Despite its effectiveness in recruiting new members, Scientology has to deal with constant public recriminations from former adherents. On one Web page after another, people who identify themselves as ex-Scientologists post personal accounts of emotional damage and financial ruin. Most legal actions in the U.S against Scientology involve a cases filed by former members with similar complaints.

Many of Scientology's legal tussles have also involved the media. Since 1991 alone the organization has sued Time, Reader's Digest and the Washington Post over critical articles most of the suits were unsuccessful but cost the publications a fortune in legal fees. Overall, the growing visibility of Scientology, thanks to its celebrity members, combined with a fear of the group's litigiousness, has helped blunt criticism and press coverage. (During the reporting of this article, George was bombarded with letters and phone calls from Scientologists expressing concern about the direction the story might take. At one point, the president of the Church of Scientology International, Heber C. Jentzsch, accused me of having fraternized with people who believe the Holocaust never happened a difficult argument to make, since my own mother escaped from Nazi-occupied Europe and some of my relatives died in concentration camps.)

Nonetheless, government investigations date back almost to Scientology's inception. In the early '70s, during an audit, the IRS discovered that Hubbard was skimming millions of dollars from the church and diverting the money into his personal Swiss bank accounts. Affairs took a more troubling turn on June 11, 1976, when the FBI discovered two Scientologists with forged IDs inside the U.S. Courthouse's Bar Association Library in Washington, D.C., after visiting hours. An FBI raid of the church's offices ensued, revealing an elaborate undercover Scientology operation to obtain government documents on the organization, with the help of members working inside the IRS, the U.S, Coast Guard, and the Drug Enforcement Administration. In 1980, 11 top Scientology officials including Hubbard's wife were imprisoned for infiltrating, burglarizing, and wiretapping more than 100 government and private agencies in an attempt to block investigations of the church.

Critics of Scientology contend that the spy operation was part of a larger and more sinister global plan, laid out in Hubbard's pronouncements, such as this one from 1960: "The goal&is to bring the government and hostile philosophies or societies into a state of complete compliance with the goals of Scientology. This is done by high-level ability to control and&low level ability to overwhelm."

What the German authorities see as Scientology's espionage-like aspect is one of the government's biggest areas of concern. In the mid- '80s, Bavarian officials say, they discovered that the organization kept dossiers on public figures. They also cite one of Hubbard's early policies, known as Fair Game, directed against perceived enemies of Scientology, who are known as Suppressive Persons. SPs, he wrote, "may be tricked, sued, or lied to or destroyed" and "may be deprived of property or injured by any means by any Scientologist without any discipline of the Scientologist." Scientologists claim that the policy is no longer in effect.

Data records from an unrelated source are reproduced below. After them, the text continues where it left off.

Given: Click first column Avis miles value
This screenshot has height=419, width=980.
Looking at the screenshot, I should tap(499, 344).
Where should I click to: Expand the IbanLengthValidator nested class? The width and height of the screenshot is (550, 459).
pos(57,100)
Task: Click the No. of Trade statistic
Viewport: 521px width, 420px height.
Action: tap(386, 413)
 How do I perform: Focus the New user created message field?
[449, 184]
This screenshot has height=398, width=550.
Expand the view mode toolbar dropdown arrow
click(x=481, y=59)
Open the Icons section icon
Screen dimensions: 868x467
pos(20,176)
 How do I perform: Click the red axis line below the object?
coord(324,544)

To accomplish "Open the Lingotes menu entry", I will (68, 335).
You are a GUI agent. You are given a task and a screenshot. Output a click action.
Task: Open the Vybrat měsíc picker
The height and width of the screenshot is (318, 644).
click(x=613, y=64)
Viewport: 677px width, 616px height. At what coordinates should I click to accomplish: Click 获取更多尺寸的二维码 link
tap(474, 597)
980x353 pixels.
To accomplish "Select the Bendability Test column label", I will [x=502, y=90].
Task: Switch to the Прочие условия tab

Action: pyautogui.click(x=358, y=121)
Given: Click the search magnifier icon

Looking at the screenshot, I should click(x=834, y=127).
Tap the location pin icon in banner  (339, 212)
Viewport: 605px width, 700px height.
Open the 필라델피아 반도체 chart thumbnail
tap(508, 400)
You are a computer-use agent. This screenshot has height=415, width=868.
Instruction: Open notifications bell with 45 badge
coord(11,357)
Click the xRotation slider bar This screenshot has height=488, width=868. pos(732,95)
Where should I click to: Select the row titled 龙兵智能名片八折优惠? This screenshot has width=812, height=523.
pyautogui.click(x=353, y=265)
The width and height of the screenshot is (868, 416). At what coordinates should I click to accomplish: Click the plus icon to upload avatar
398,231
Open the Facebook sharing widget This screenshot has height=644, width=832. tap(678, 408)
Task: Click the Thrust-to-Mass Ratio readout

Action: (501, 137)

German authorities also worry about how Scientology officials might use the auditing files. These are, after all, an individual's deepest, most private confessions. Among Scientologists' files entered into evidence in a U.S. court case was this 1976 profile of a member: "She has quite a record of promiscuousity [sic] in these early years&. She has masturbated regularly since she was 8 years old, mentions doing it once with coffe [sic] grounds (doesn't say how) and once had a puppy lick her. She slept with [a man] while he was married to her cousin."

When Hubbard's former spokesman Robert Vaughn Young left the organization and became a critic, Scientologists responded by sending his relatives a description of an alleged extramarital affair aboard a cruise ship. A Scientology spokesperson says the organization was just trying to show "what kind of character we are dealing with&. As I remember, it was with a minor." But it wasn't a minor, I recall. "So he was breaking the marriage," she says.

Scientology publications routinely accuse critics of all kinds of salacious acts, from collecting pornography to dancing nude. Scientology officials defend these tactics as being within the purview of a religion under siege.

Some critics of Scientology believe the motivation behind the organization's publicity campaign against the German government is financial. Germany refuses to grant Scientology tax exemptions accorded to religions, contending that the group is seeking to gain tax benefits. With a cash flow reported at hundreds of millions of dollars annually, Scientology is treated in Germany as a commercial enterprise. Belgium, France, Israel, Italy, Spain, and Mexico have all refused to grant the organization religious status.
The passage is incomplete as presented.